Welcome to the second of three reviews for the Blizzard Arcade Collection. For those unfamiliar with the new Blizzard Arcade Collection, the short version is that the good folks over at Blizzard decided to package some of their classic titles into one bundle. Three titles were included in the release; Rock N Roll Racking, The Lost Vikings, and BlackThorne.

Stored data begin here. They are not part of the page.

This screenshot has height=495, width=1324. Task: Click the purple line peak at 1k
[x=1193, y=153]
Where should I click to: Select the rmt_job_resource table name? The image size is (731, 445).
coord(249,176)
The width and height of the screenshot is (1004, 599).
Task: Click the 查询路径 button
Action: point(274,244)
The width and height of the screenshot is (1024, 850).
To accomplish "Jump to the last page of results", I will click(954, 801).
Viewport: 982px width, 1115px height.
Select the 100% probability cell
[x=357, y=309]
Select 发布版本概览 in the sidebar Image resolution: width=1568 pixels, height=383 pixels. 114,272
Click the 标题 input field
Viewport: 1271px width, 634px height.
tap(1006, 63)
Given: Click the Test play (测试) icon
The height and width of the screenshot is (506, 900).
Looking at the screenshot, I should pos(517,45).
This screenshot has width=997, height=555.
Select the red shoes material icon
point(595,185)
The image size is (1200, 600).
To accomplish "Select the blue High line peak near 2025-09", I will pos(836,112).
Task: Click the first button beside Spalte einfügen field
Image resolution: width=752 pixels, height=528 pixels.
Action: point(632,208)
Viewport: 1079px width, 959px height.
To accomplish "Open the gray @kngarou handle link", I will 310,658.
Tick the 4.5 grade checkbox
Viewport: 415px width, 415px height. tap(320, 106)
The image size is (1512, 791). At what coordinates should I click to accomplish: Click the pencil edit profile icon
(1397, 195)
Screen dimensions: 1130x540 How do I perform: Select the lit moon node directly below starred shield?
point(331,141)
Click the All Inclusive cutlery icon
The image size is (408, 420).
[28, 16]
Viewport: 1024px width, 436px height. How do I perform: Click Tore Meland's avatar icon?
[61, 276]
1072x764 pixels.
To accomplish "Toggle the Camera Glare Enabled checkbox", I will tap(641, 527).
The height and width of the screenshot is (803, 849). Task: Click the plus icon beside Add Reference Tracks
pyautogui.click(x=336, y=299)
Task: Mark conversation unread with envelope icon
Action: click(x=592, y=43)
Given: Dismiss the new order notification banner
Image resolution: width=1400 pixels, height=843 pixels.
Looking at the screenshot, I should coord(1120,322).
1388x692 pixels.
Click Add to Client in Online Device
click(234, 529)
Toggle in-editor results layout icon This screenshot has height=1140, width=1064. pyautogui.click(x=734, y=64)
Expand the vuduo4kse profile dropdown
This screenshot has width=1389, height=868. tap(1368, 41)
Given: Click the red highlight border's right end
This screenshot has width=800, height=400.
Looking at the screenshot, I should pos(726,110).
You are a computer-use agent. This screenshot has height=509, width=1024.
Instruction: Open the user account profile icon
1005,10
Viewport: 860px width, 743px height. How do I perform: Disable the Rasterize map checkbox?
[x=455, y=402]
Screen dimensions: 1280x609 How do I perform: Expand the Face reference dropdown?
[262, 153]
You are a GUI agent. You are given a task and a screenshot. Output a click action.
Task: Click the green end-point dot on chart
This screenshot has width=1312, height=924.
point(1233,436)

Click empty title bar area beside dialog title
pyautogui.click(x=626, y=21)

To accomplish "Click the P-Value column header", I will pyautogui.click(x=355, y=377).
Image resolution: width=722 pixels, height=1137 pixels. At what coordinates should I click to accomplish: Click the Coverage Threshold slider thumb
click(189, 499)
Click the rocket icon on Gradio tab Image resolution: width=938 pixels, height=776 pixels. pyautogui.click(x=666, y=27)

With Rock N Roll Racing having crossed the finish line in our review last week, it’s time to head back to the future with The Lost Viking. Just how well does an almost 30-year-old puzzle, platformer featuring three Vikings lost in space and time hold up? Grab that coffee, kick back and find out in our review of The Lost Vikings for PC, provided for review by the good folks over at Blizzard.
Simple In Premise Only
The premise of this classic is simple; three Vikings awake on a spaceship, stolen away from everything familiar. Working together they must use their various skills to navigate puzzles and enemies through a series of progressively complex side-scrolling levels. Interestingly, the premise is the simplest part of this delightful gem.
Remembering back to 1992 and the games I cherished then, I have to say that they were darker and much more straightforward than this classic. Batman Returns on SNES and Wolfenstein 3D on DOS (yes I am that old) were just a few of the titles I spent hours shooting and bataranging my way through. Then along comes a silly, cartoon story about three Vikings on the grand adventure of trying to get home. A far stretch from battling the Red Triangle Circle Gang or working my way out of Castle Wolfenstein.
Yet, despite its vastly different theming, both visually and narratively, The Lost Vikings has a charm and challenge that is still alive and well today. Its humor and self-awareness have translated well and are a welcome breath of fresh air from the gritty, competitive games many play today.
Some of the best features of The Lost Vikings, a now almost 30-year-old title, show the pedigree and core values that would go on to develop the Blizzard brand. The most prominent of these core values seen in Vikings definitely has to be innovation and uniqueness. Speaking of those features there are a few that are worth noting.
The game’s core mechanic, a three-swappable Character system that relied on all characters making it to the end of the level alive, was both inspired and offered a level of challenge and engagement that most titles lacked in 1992.
The fact that it’s executed so consistently well is just impressive. That’s really what makes The Lost Vikings so enjoyable to fire up after all these years. The puzzles, the platforming, and the synergy of the characters are timeless. Finishing a level with all three Vikings in tow is just as satisfying today as it was as a kid mashing buttons on my SNES.
Vikings also includes some interesting level design with hidden rooms, unique puzzles, and a variety of solutions for combat encounters. A sharable inventory system also opens up unique ways of solving problems in the game. With each character having a very specific set of skills, it forces you to think outside the box. This extra layer of depth is really what separates Vikings from other titles in the genre.
+1 To Quality of Life
Aside from all the original charm, Its addition to the Blizzard Arcade Collection brings with it some nice quality of life upgrades. Along with the original SNES and GEN versions of the game, you also get the Definitive Edition, which pulls together all the best stuff from both and meshes it into this new version.
Like Rock N Roll Racing, The Lost Vikings includes a new Save feature (also accessed from an overlay menu). Unlike Rock N Roll Racing, This save feature is available in all three versions of the game. Purists will want to ignore this feature and instead use the game’s original passcode system which works just as it did back in the day. For the rest of us, the ability to quickly load a save right before the moment you dropped Eric the Swift in a grinder ( why is a grinder even on a spaceship?) is a nice quality of life improvement.
As much as I loved my time in The Lost Vikings during my playthrough there were a couple of things that got in the way of the fun. For starters, I did notice some frame drops occasionally during my playthrough. It wasn’t frequent enough to cause major concern but it did happen enough to be annoying. The game never became unplayable by any means but it was noticeable and generally happened when all three Vikings were on the screen at the same time.
I can’t remember if this was an issue back in 1992 as it was almost 30 years ago, but it’s a bit frustrating now when playing. If it’s considered a part of the original experience that’s totally fine. It would have been nice, however, to have it removed for the Definitive Edition. If it wasn’t a feature then it’s a minor bug that I hope will be patched out soon.
The other minor inconvenience is that items picked up in the world have no tooltip or explanation attached to them. Some, like the red or gold key, are pretty self-explanatory. Others, the instant kill item, require wasting the first one in order to figure out what it is.
Again in the original 92 version of the game, extra text meant extra storage and storage was the most valuable commodity a programmer had back then. In today’s gaming landscape, and with the inclusion of a definitive Edition, it would have been nice to have that added in.